Por: Adriana Felici (Periodista)

“Decidimos adoptar tras ocho años de tratamiento. Nos preparamos: una psicóloga nos ayudó a entender este camino que queríamos recorrer pero que no es tan fácil. No es fácil -explica Viviana- porque no sólo tenés que llenar un montón de papeles, sino exponerte a las pericias psicológicas de los tribunales para ver si estás realmente convencido de tener un niño adoptivo. Lo primero que te hacen entender es que más allá de tu deseo de tener un hijo, ese niño necesita un hogar. Y tenés que prepararte, porque la vida cotidiana de un niño adoptivo es igual, pero la psicológica no. Tenés que ir contándole su historia a medida que crece, y no sabés si van a tener alguna enfermedad congénita. Nos planteaban qué pasaría si ese niño venía con un problemita; si estábamos dispuestos a buscar su origen, por ejemplo en caso de necesitar un trasplante. Nosotros estábamos dispuestos a todo eso”.

Un bien mutuo
“El camino de la adopción es maravilloso; lo más bello que me pasó en la vida, porque más allá de que formamos una familia con ellos, le cambiás la vida a una persona. Es un bien que nos hacemos mutuamente. Por eso siempre agradezco a las madres que los tienen 9 meses en el vientre y los pueden dar; si no fuera así las madres del corazón no podríamos tener hijos. A mis hijos siempre les decimos que tienen que agradecerles, porque no los pudieron criar pero les dieron la vida. Les digo -subraya- que esa mujer tuvo la valentía de tenerlos en el vientre y nosotros la felicidad de poderlos criar”.
Viviana acota que en este camino de padres están ella y su marido. “Esto es siempre de a dos,  sino no se puede, porque la esterilidad te destruye o te une”.

Hermanitas
“¿Por qué decidimos adoptar a las nenas? Queríamos otro hijo más
y Juan Manuel pedía hermanos. Nos anotamos para adoptar chicos de hasta 5 años. Elegimos niños mayorcitos porque para esos chicos no hay tanta gente anotada. A los cuatro años nos llamaron que estaban Lara y Ludmila, dos hermanitas de dos años y medio y un mes de vida respectivamente. Tuvimos un mes de adaptación, visitándolas para conocernos, fundamentalmente porque Lara era más grandecita. Jugábamos con Lara, bañaba y cambiaba a Ludmila…  y un día el juez nos llama y nos dice: Mañana les entregamos las nenas. Apenas lo vio a mi marido Lara le tiró los brazos. Fue “amor a primera vista”, asegura.
Creo mucho en Dios y pienso que estos niños eran para nosotros. Mirá vos… Ludmila tenía un apellido, y el de Lara era Ferreyra; igual que el nuestro, ¿podés creer en tanta coincidencia?”
Ahora todos son Ferreyra: Juan Manuel, Lara y Ludmila Ferreyra; tres seres, hoy hermanos, que tuvieron la fortuna de encontrar a Viviana y a Juan Carlos como padres. Le preguntamos a Viviana si se quedó con ganas de más y no duda: “Me quedé con ganas de adoptar un niño con alguna discapacidad. Por eso, cuando puedo, colaboro con algunos centros para personas con discapacidad”.

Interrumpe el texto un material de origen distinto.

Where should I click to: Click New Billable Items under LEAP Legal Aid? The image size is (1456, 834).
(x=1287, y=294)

Cuando la cigüeña no viene directo de París 

Testimonio de Ana Garrido. Luz llegó a las vidas de Ana y Sebastián Hissa después de unos 10 años de matrimonio. ¿Cabe alguna duda de que Luz vino al mundo para iluminar sus vidas? 

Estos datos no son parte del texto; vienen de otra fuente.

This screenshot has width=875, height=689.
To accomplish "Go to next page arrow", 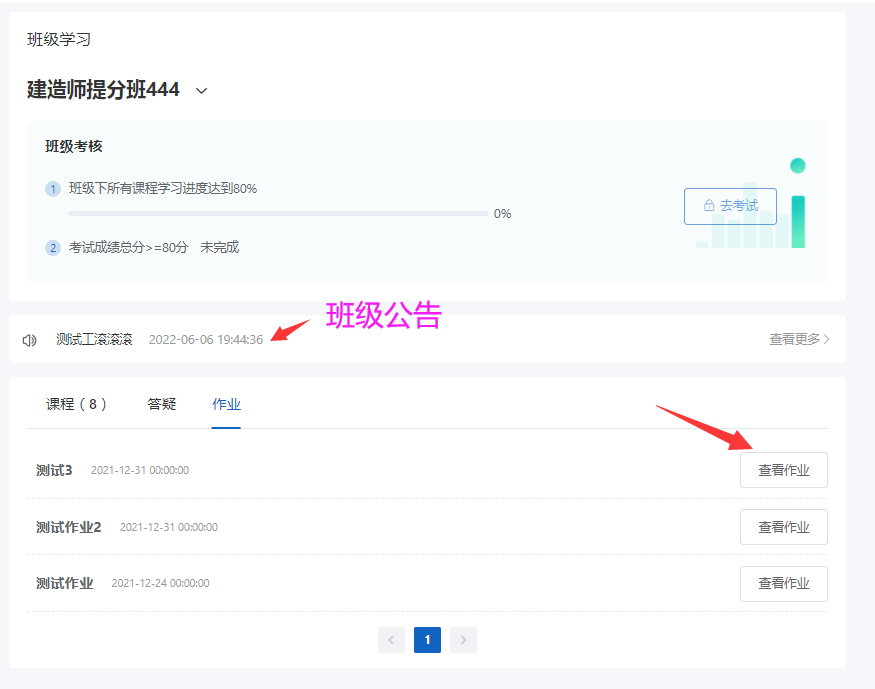I will pyautogui.click(x=463, y=640).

“Cuando la cigüeña hace escala, trasbordo, y el bebé llega de otra panza, te llamas Mamá adoptiva. Y el camino suele ser largo y trabado, ¡pero la pucha, que vale la pena! Porque si bien te llamás, y te llaman, Mamá adoptiva, tu hijo, tu hija, te dice Mamá. Simplemente Mamá. Y sabés que cada vez, cada una de las veces que te lo dice, que te llama, te dibuja, te abraza o te busca, cada vez es un milagro. Y sabés que sos una bendecida de la vida, porque ese ser al que amas más a que nadie y al que no te unen lazos biológicos, te ama. 
Y también sabés que no "es tuyo" ni está garantizado. Cada día hay que agradecer, a Dios, a la vida, al universo, cada una a su creencia particular. Y especialmente, nunca olvidarse de agradecer a la Mamá que le dio la vida, y que, en definitiva, me dio mi vida.